Three decades later, the shoe's on the other foot. Our fresh-out-of-school new hires like to talk a lot in pattern lingo that didn't exist in the 1980s, and most of which honestly doesn't need to exist today. 20 years from now it will be a new fad, with new lingo.

So no, I wouldn't worry about it too much. Other than your younger co-workers, not having memorized the pattern lingo isn't going to hamstring you in the field a whole lot.

But are there fundamental things that come along with Design Patterns that you really need to know as a professional? I'd say the results there are mixed. Let's look at the tables from the Wikipedia page on patterns.

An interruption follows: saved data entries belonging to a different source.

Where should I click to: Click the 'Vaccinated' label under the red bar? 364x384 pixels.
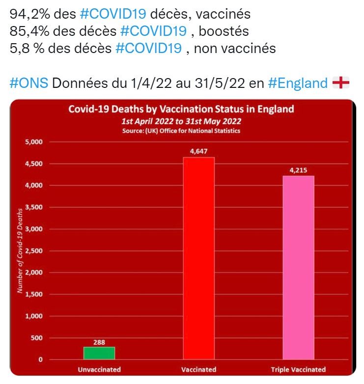pyautogui.click(x=198, y=369)
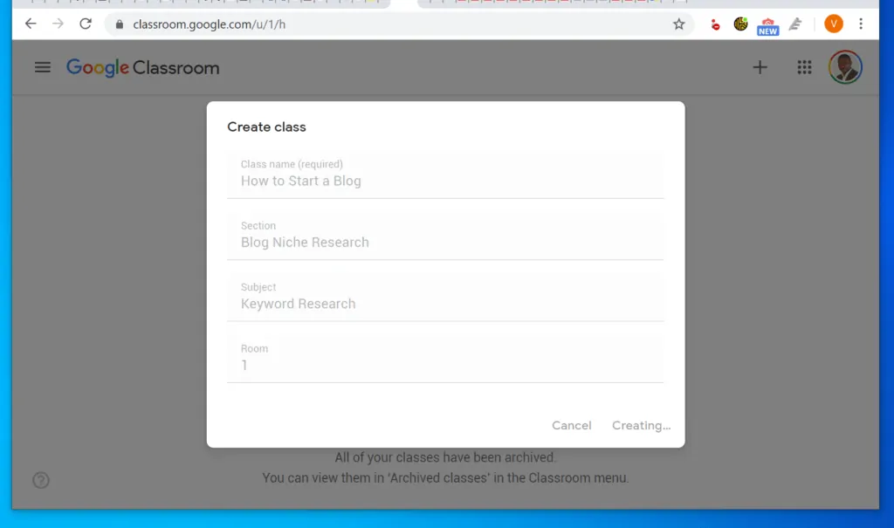894x528 pixels.
Task: Select the Section text field
Action: coord(446,242)
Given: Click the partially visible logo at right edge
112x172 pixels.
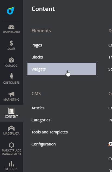Looking at the screenshot, I should (110, 144).
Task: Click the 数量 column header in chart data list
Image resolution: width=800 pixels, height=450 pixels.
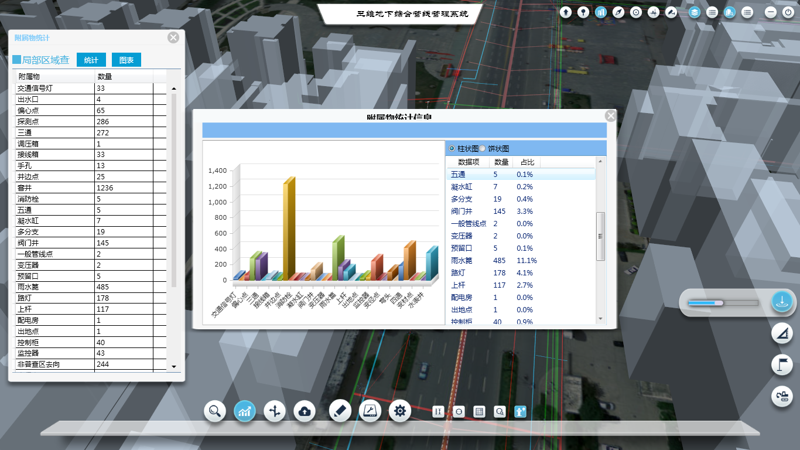Action: [x=501, y=162]
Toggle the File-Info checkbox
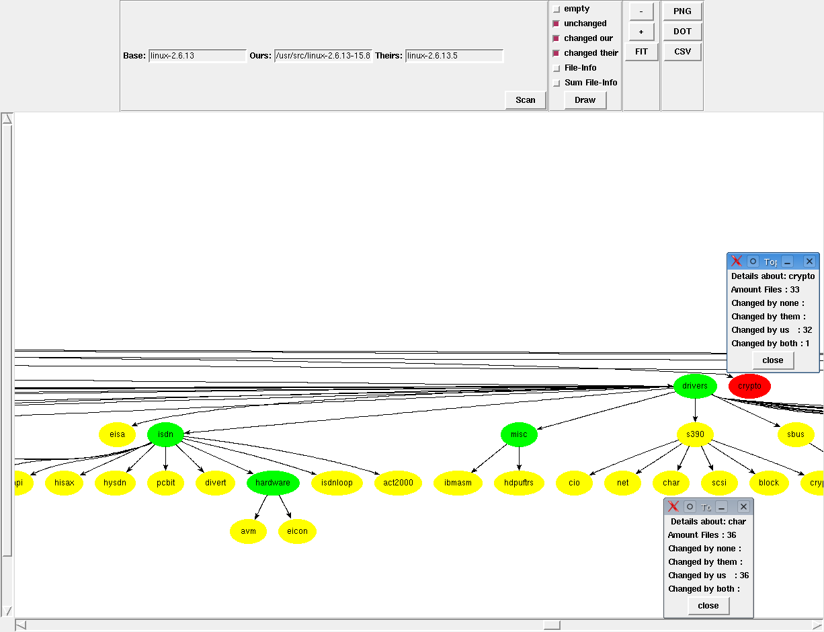Image resolution: width=824 pixels, height=632 pixels. 557,68
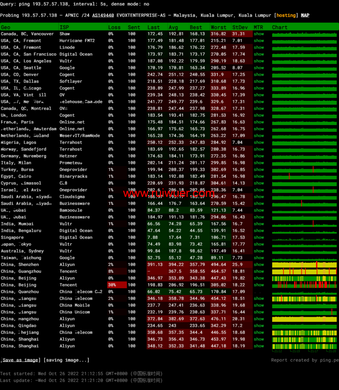Viewport: 339px width, 390px height.
Task: Click the AS149440 network link
Action: pyautogui.click(x=103, y=15)
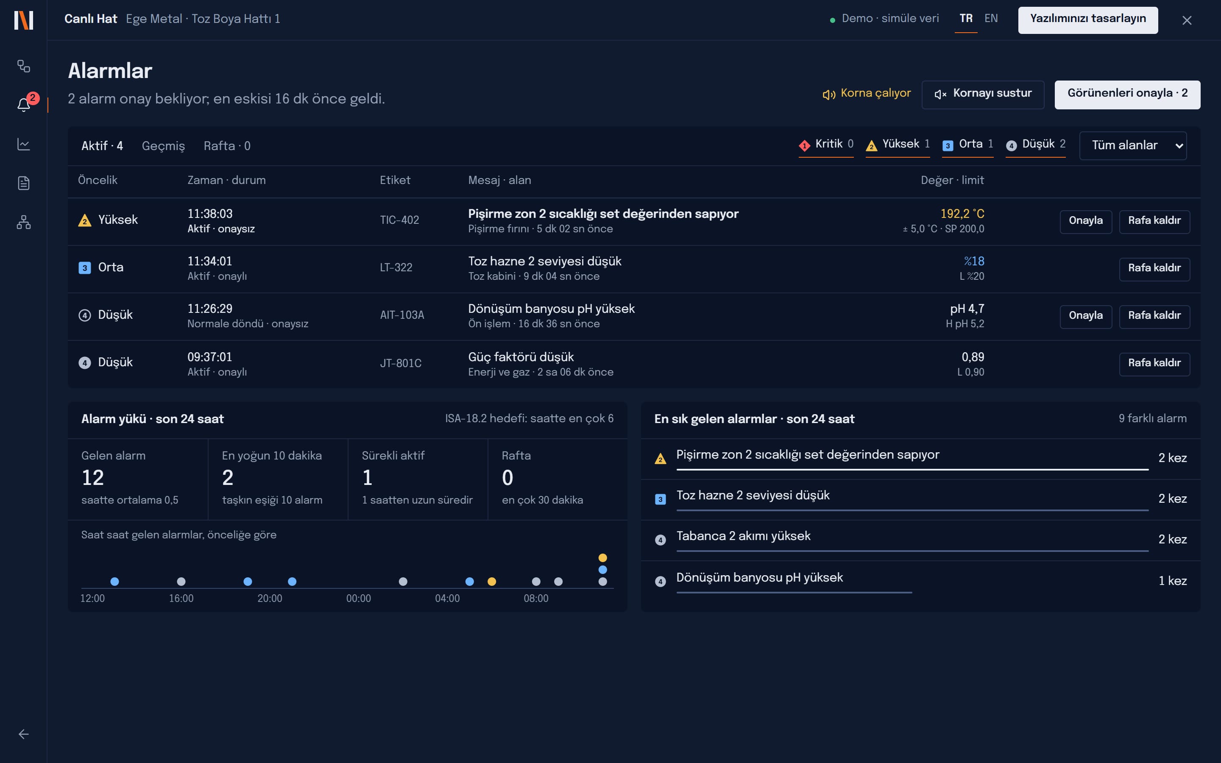The image size is (1221, 763).
Task: Collapse sidebar with the back arrow icon
Action: 23,734
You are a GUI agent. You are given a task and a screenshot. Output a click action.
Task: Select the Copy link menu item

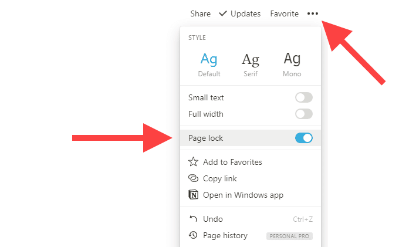pyautogui.click(x=219, y=178)
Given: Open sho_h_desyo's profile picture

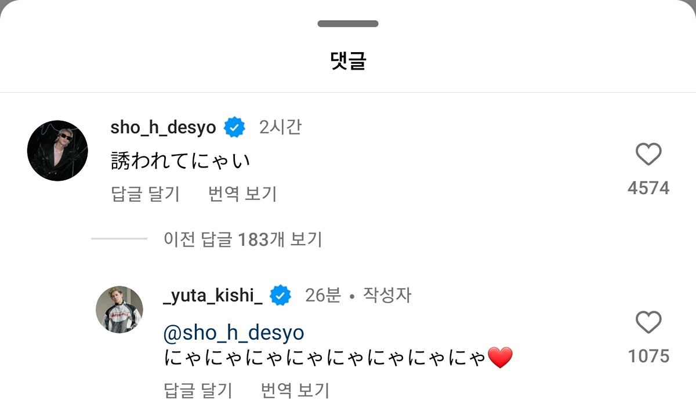Looking at the screenshot, I should tap(57, 151).
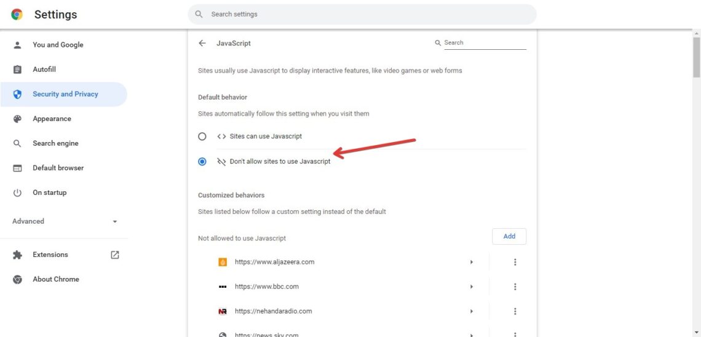The width and height of the screenshot is (701, 337).
Task: Click the Chrome logo next to Settings
Action: [x=17, y=14]
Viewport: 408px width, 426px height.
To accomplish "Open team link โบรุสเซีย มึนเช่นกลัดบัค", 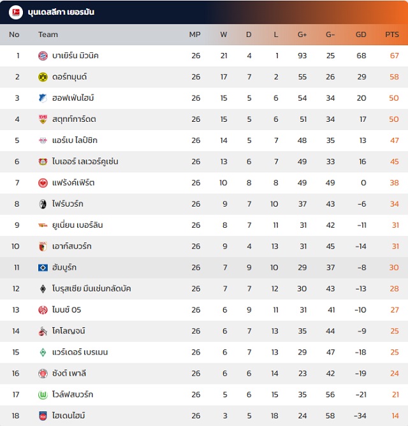I will point(91,289).
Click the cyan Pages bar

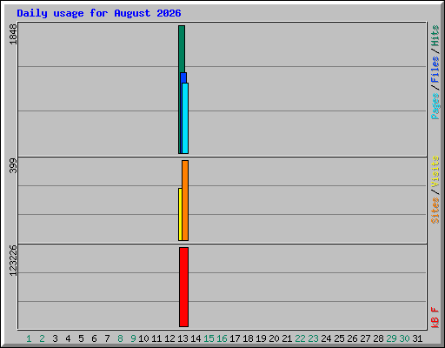pyautogui.click(x=185, y=118)
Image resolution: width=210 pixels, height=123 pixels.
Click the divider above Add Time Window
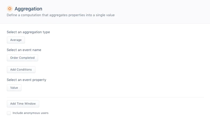click(105, 97)
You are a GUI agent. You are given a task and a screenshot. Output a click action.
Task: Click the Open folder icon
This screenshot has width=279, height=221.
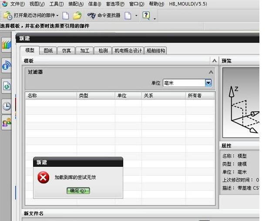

In the "Concurrency Patterns" table, pretty much everything in there is standard concurrency programming, that I learned in school 30 years about without benefit of the GoF lingo. Outside of that, I see about six things in all the other tables that I can say I've used over the years, when needed, but it's all just pedestrian stuff. If you have half a brain, you'd figure that out yourself if you ever need to. However, there are two exceptions: RAII and Singletons.

RAII is such a powerful concept and central concept, that it really should be taught. The peace of mind from not having to worry about dynamic resource lifetimes is one of the real game-changers that happened during my career. However, I'm not sure I'd call it a "pattern". Design Patterns and Code Complete seem to agree, because they don't include it. This should definitely be taught, but I don't think you need the overall "pattern" structure around it.

Singletons are just an object-oriented hack to get yourself globals, and should almost never be used. If they are taught at all in school, it should be as an anti-pattern to avoid, along with gotos. Yet both Design Patterns and Code Complete positively teach them.

So no, I wouldn't worry about your software engineering class not being pattern-focused. You can get by just fine without them.

T.E.D.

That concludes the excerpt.